新書判の本というのはたいてい、端的にして(読書においてのという意味で)実用的であるところ、このように煽っていることに驚き、ワクワクした。
だが考えてみれば大澤真幸の本はたいてい、謎解きを体験するようにワクワクして読んで...続きを読むいるから、編集担当のプロモーションが巧妙であるか、大澤氏の確信犯的企みなのかもしれない。

めちゃくちゃ面白かった!!

日本の歴史におけるただ一人の革命家であるという「かれ」について関連書籍を注文してしまった。もはやファンになってしまっている。
そしてまた、自分自身の置かれている環境で、一つの人生の仕事で、革命の方向に思いを駆り立てられる論理的な武器を手渡されてしまう。やはり新書判、実用である。

以下の読書メモでは、「かれ」が誰であるのかは、
このエンタテインメント性に敬意を払って、記載しない。

【読書メモ】
日本社会の歴史の中で唯一革命に成功した人物。
基本的な社会構造や支配構造の転換を成功させた。

一般的な改革の不在と例外的な革命の実現
外国の社会や文明との対比を媒介にしてこのなぞを解き、日本社会の成り立ちを解明する。

事実課程を追うのではなく、そこに作用していた論理を抽出する。

社会構造の抜本的な変動の必要を認識している現代の日本人に構想力を提供するのが間接的なねらい

抽出された論理が、現在に適合したかたちで受肉することができるはずだ(あとがき)
日本社会の困難の源泉になっている(不)可能性の臨界を超えでていくための方法として、具体化できることを示唆している。

大化の改新、明治維新は外部に現れた脅威を原因としている
やむを得ない反応として生じた社会変動であり、革命とはみなし得ない

信長は既存の権威、支配構造を全否定していたが、途中で部下に裏切られ、挫折した。秀吉、家康は既存の権威による基準を積極的に継承した。
後醍醐天皇も、単に権力を武士から奪い返したのではなく、伝統的な王朝国家とは質の異なる専制国家を目指したのでまさに革命的だったが、足利尊氏兄弟から裏切られ、室町幕府には税の新賦課方式くらいしか受け継がれなかった。信長、後醍醐という革命家の典型的イメージを体現しているカリスマは、実現に至るためのポイントでフォロワーからの致命的な裏切りにあい挫折している。

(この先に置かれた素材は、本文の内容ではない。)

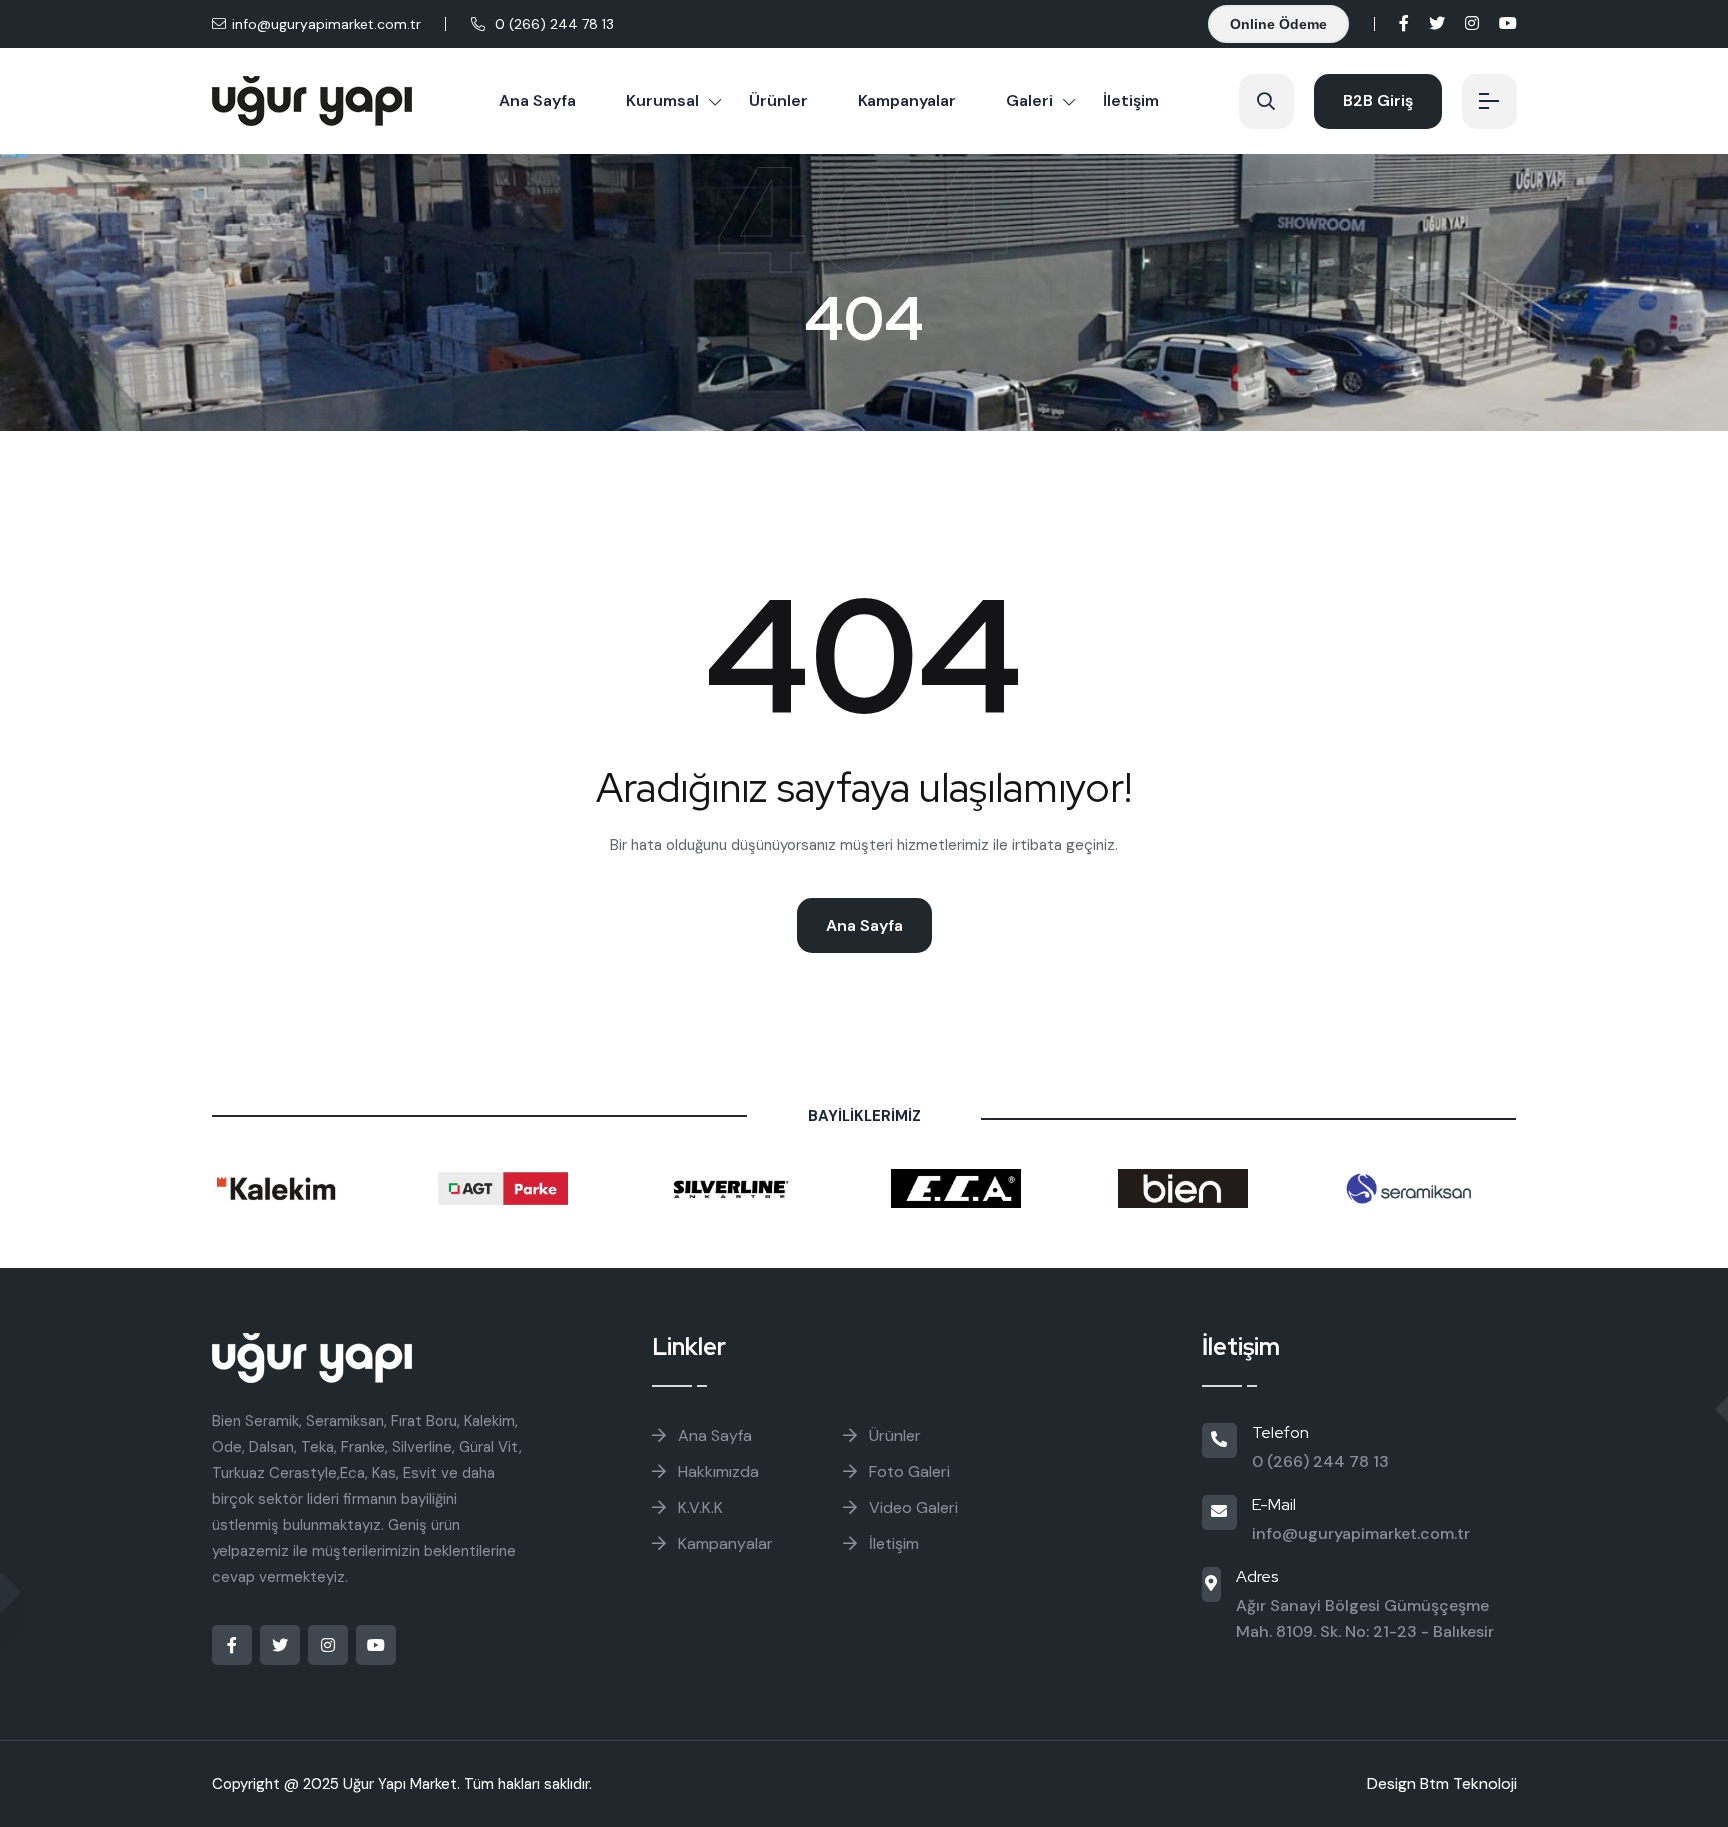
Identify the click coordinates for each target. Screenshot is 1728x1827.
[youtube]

・誰も狙っていない権威を輪番で警護する制度を定めた。空虚な中心への従属を繰り返し確認し、自他に対して明示する制度。
・完全に固有法の方を定めた(継受法ではない)。後世まで普及し人の行動、教育に影響を与えた。
・既存の権威を全否定し、対決しながら敗者にならなかった
・権威に一定の経緯を払った者でさえも批判されてきたのに、公然と戦ったうえに処罰するという「不敬」を犯しながら、後世に激賞されてきた
・明治の幕開けまで続く世を開くという革命を成し遂げた

中国の易姓革命は、革命を否定する革命、革命を無化するための革命。むしろ「皇帝」という制度を持続させるための理論。暴力に関して優れた者が皇帝になっているのにその事実に対して「徳が高いから天命がくだった」という解釈が加えられる。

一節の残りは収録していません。